Approximation when there is no mutation and selection is weak

We now consider a special case of the distribution $K(\mathbf{z},t|\mathbf{a},0)$ of Eq. (37), when there is no mutation and selection is multiplicative and weak.

When there is no mutation the matrix $\mathbf{Q}$ becomes the $n\times n$ identity matrix.

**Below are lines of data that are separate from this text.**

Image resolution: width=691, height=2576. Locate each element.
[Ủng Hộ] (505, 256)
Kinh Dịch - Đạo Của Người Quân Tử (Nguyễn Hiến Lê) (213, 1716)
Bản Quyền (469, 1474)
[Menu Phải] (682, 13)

Under multiplicative selection, we take the $A_{i}A_{j}$ genotype to have a fitness proportional to $(1+s_{i})(1+s_{j})$ . It follows that $F_{i}(\mathbf{x})=x_{i}\left(s_{i}-{\sum\nolimits_{j=1}^{n}}s_{j}x_{j}\right)/% \left(1+{\sum\nolimits_{j=1}^{n}}s_{j}x_{j}\right)$ hence $G_{i}(\mathbf{x})=\left(s_{i}-{\sum\nolimits_{j=1}^{n}}s_{j}x_{j}\right)/\left% [1+{\sum\nolimits_{j=1}^{n}}s_{j}x_{j}\right]$ and

C(\mathbf{x}^{\prime}|\mathbf{x})=2N\left[\sum_{i=1}^{n}x_{i}^{\prime}\ln\left% (1+s_{i}\right)-\ln\left(1+\sum_{i=1}^{n}s_{i}x_{i}\right)\right].

(38)

We take weak selection to correspond to $|s_{i}|\ll 1$ for all $i$ , then similar to the case of two alleles, we obtain approximate results by expanding $C(\mathbf{x}^{\prime}|\mathbf{x})$ in the $s_{i}$ , and discarding third and higher order terms. We shall express results in terms of scaled selection strengths that are given by

\mathbf{R}=2N\mathbf{s}\text{ or }R_{i}=2Ns_{i}

(39)

where $\mathbf{s}$ is a column vector of the $s_{i}$ .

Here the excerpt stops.